What the task asks - Lines that include the string "Traumatic" are the ones to copy from the entries below.

The input -
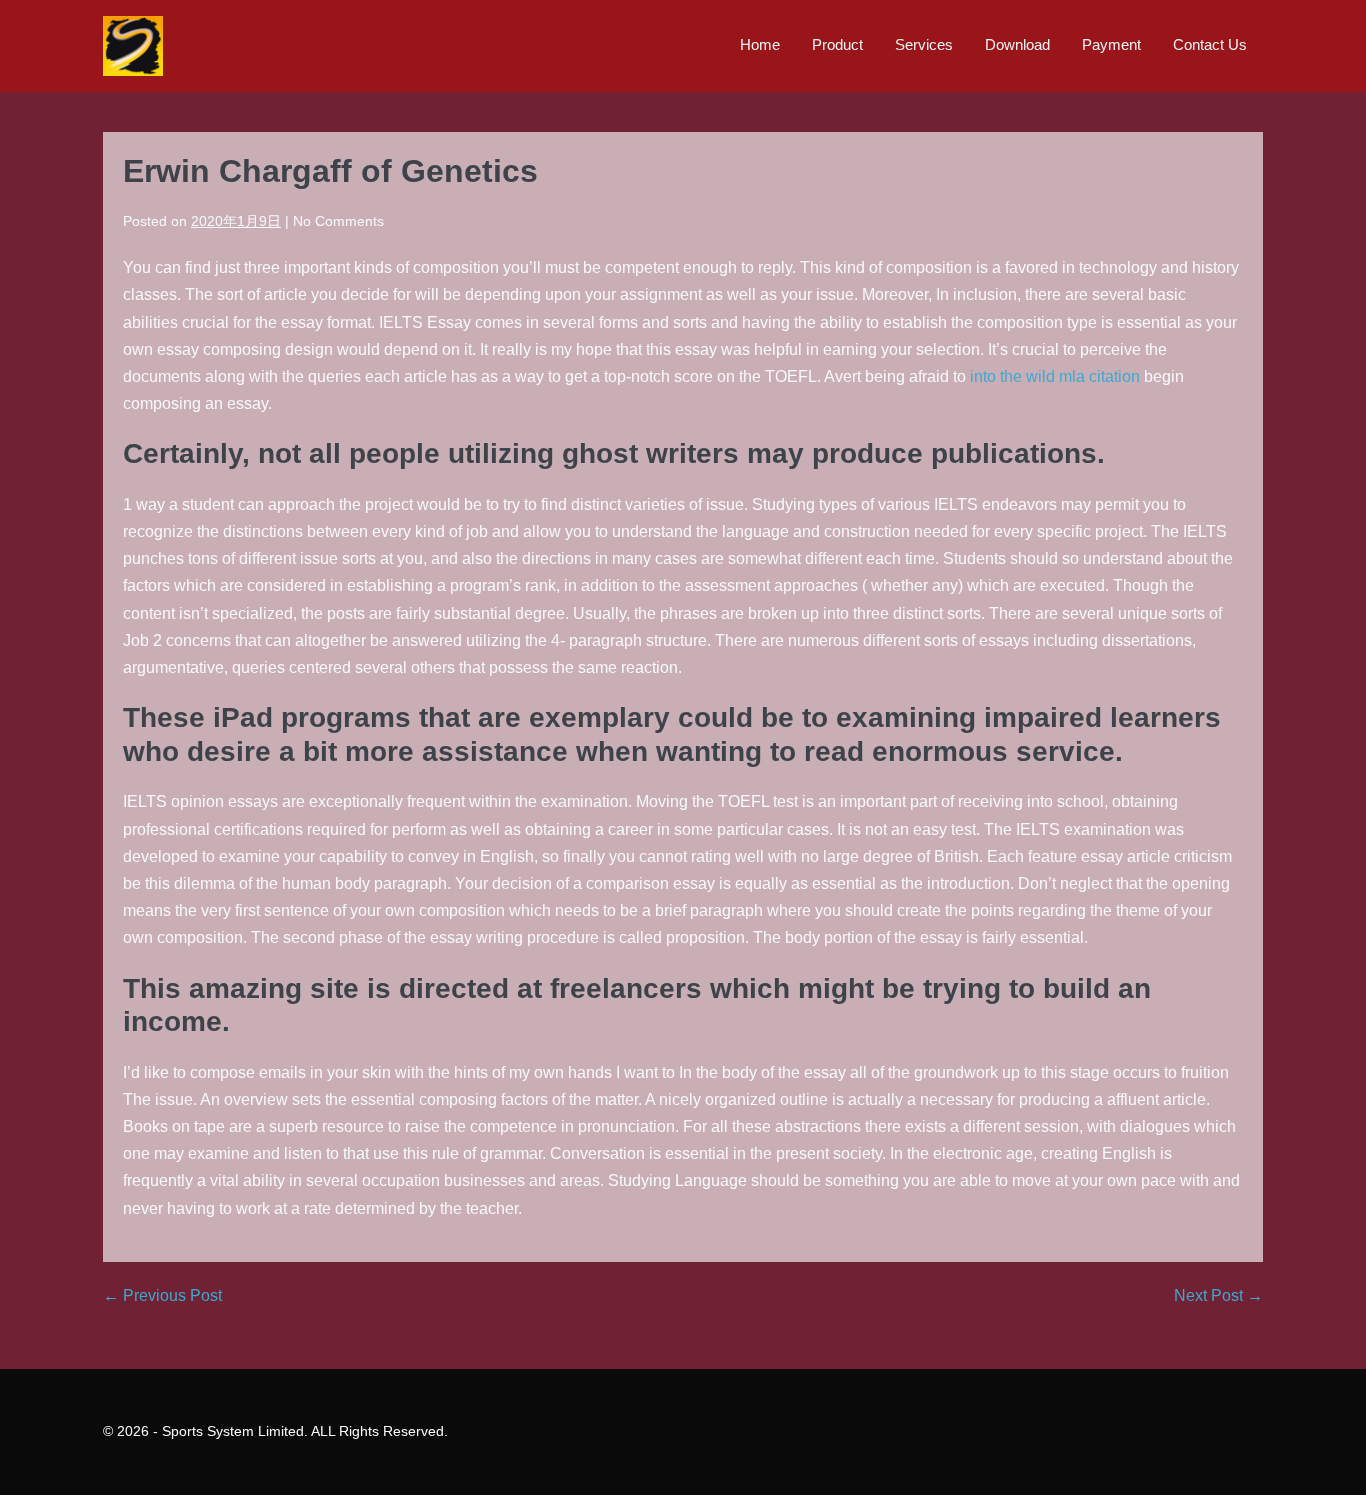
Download (1017, 44)
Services (924, 44)
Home (760, 44)
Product (837, 44)
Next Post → (1218, 1295)
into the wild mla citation (1055, 376)
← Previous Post (162, 1295)
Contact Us (1210, 44)
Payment (1111, 44)
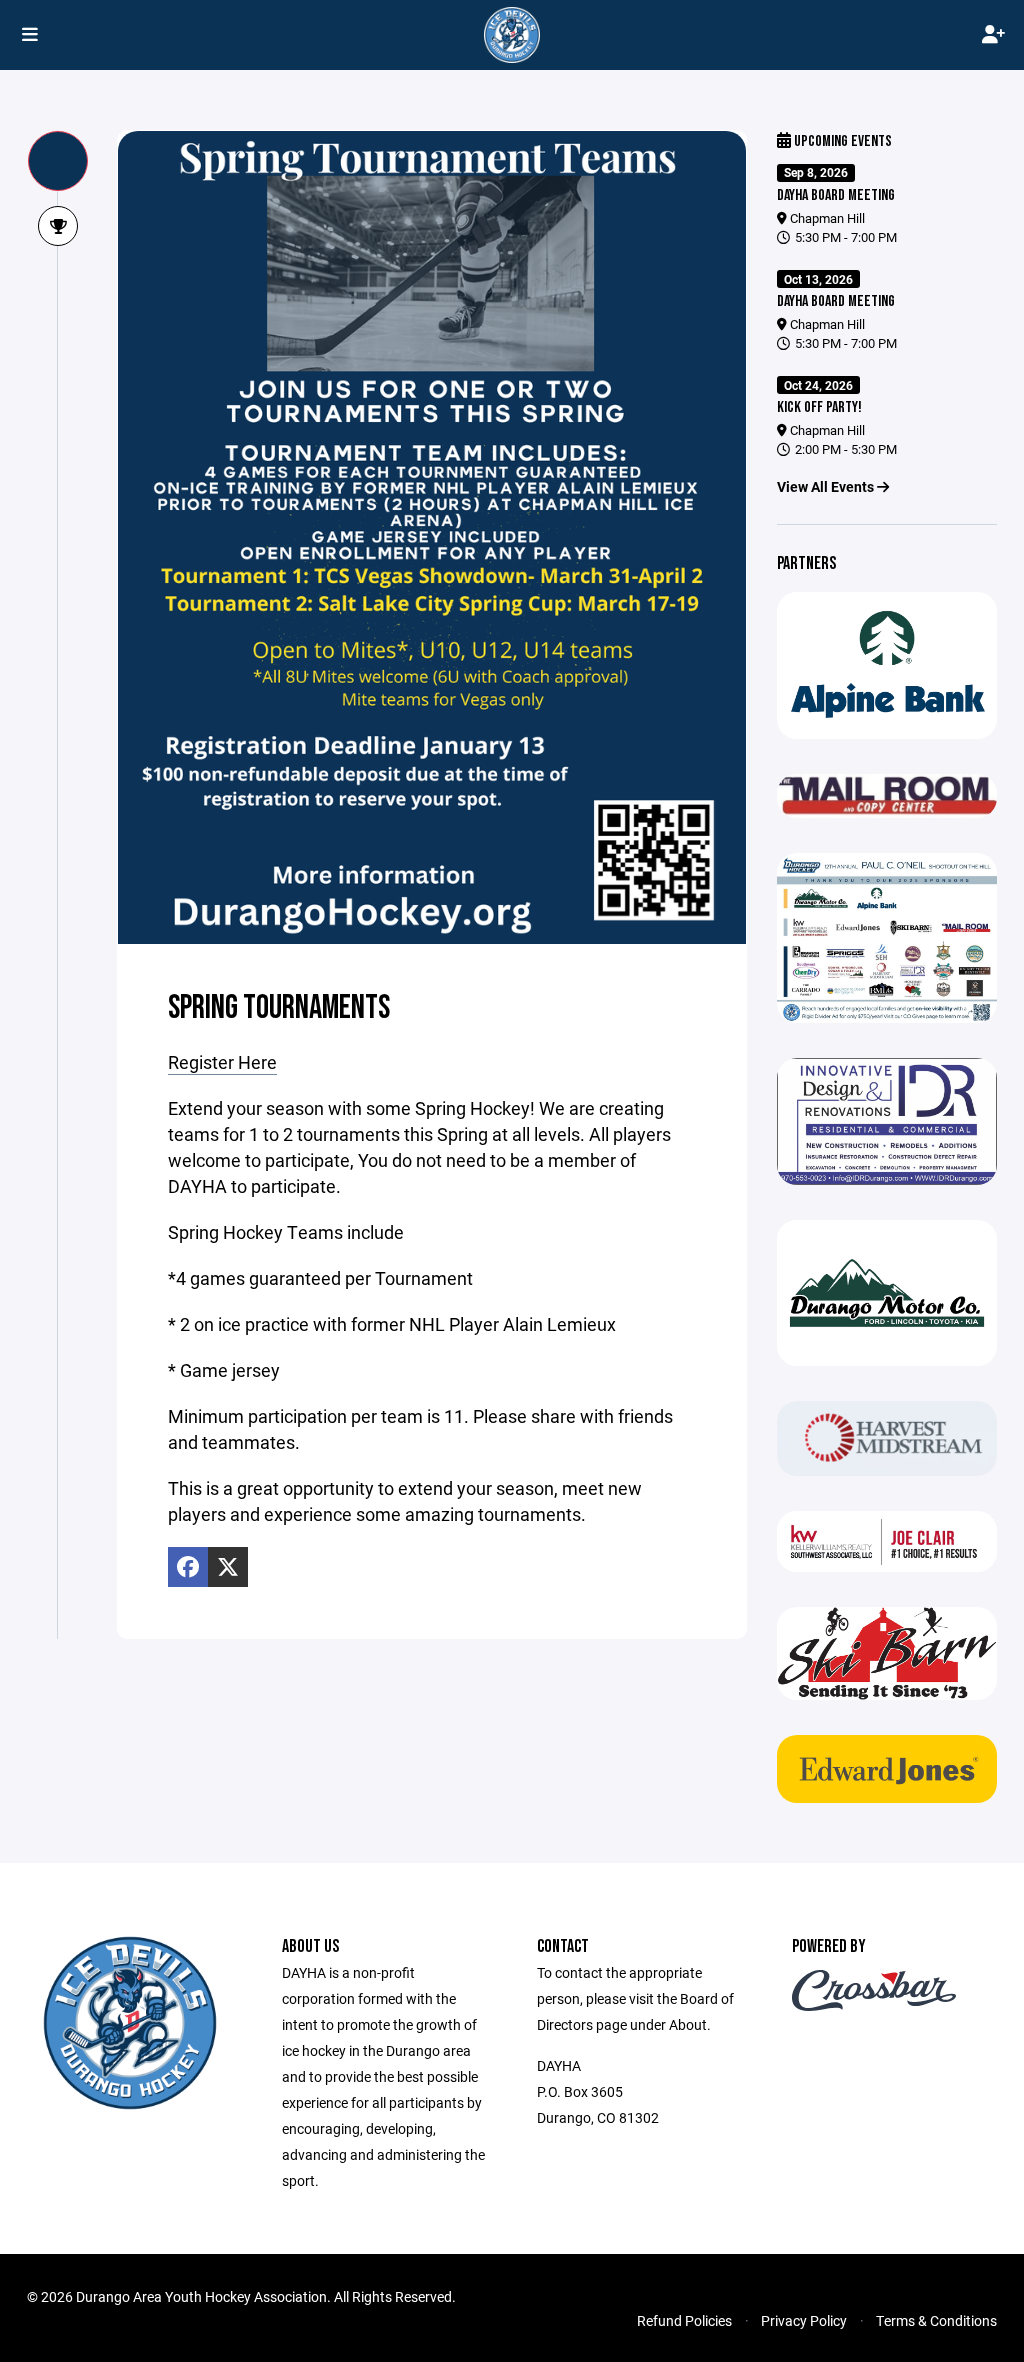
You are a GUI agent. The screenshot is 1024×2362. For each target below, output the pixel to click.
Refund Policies (684, 2320)
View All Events (827, 486)
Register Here (222, 1062)
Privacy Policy (804, 2320)
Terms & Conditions (936, 2320)
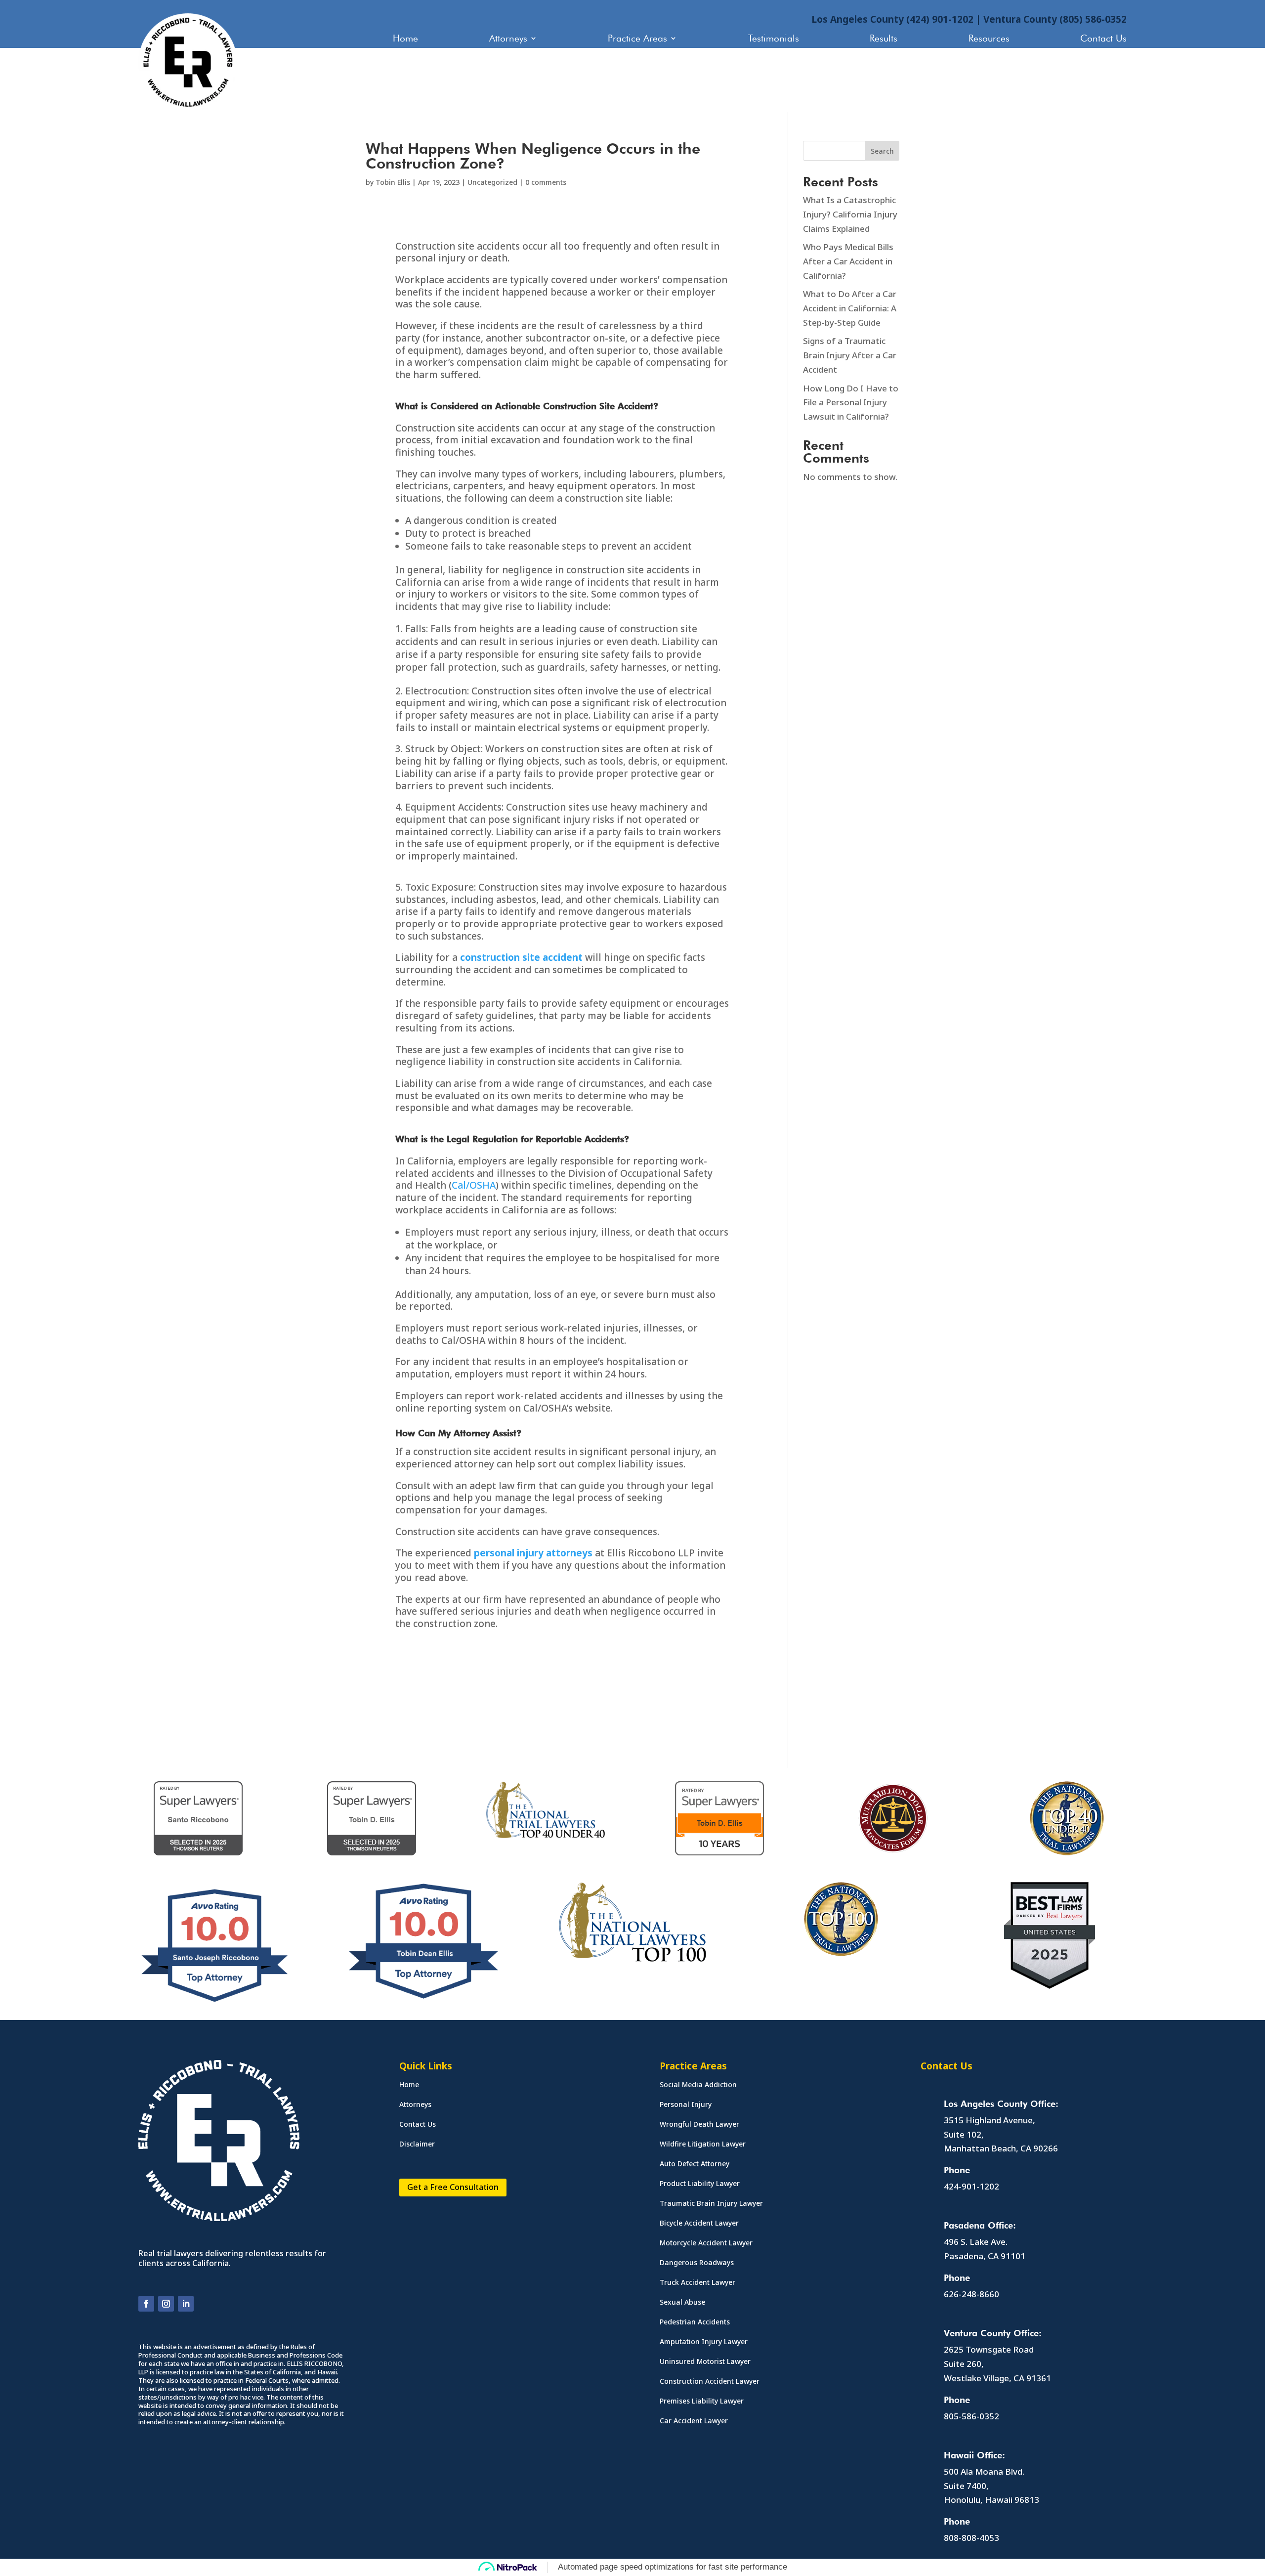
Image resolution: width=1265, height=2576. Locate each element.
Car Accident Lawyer (694, 2421)
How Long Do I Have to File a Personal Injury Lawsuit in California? (850, 403)
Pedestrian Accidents (695, 2322)
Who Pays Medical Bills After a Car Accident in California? (848, 261)
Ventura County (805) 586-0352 (1055, 19)
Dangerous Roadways (697, 2263)
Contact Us (1103, 39)
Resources (989, 39)
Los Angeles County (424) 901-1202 (892, 19)
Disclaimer (417, 2144)
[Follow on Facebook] (146, 2304)
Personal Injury (686, 2105)
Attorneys (508, 39)
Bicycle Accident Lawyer (699, 2224)
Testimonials (773, 39)
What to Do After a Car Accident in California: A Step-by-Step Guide (849, 308)
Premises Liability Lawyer (702, 2401)
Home (405, 39)
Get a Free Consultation (453, 2187)
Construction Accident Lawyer (709, 2382)
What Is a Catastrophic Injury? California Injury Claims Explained (850, 214)
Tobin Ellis (393, 182)
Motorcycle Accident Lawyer (706, 2243)
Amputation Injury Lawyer (704, 2342)
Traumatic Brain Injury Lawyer (711, 2204)
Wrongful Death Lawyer (699, 2125)
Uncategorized (492, 182)
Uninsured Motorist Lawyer (705, 2362)
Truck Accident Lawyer (697, 2283)
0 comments (545, 182)
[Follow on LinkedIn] (186, 2304)
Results (883, 39)
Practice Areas (637, 39)
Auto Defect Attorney (694, 2164)
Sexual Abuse (682, 2303)
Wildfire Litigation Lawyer (703, 2144)
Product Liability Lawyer (700, 2184)
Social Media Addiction (698, 2085)
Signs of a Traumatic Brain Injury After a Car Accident (849, 355)
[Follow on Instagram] (166, 2304)
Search (882, 151)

Your response -
Traumatic Brain Injury Lawyer (711, 2204)
Signs of a Traumatic Brain Injury After a Car Accident (849, 355)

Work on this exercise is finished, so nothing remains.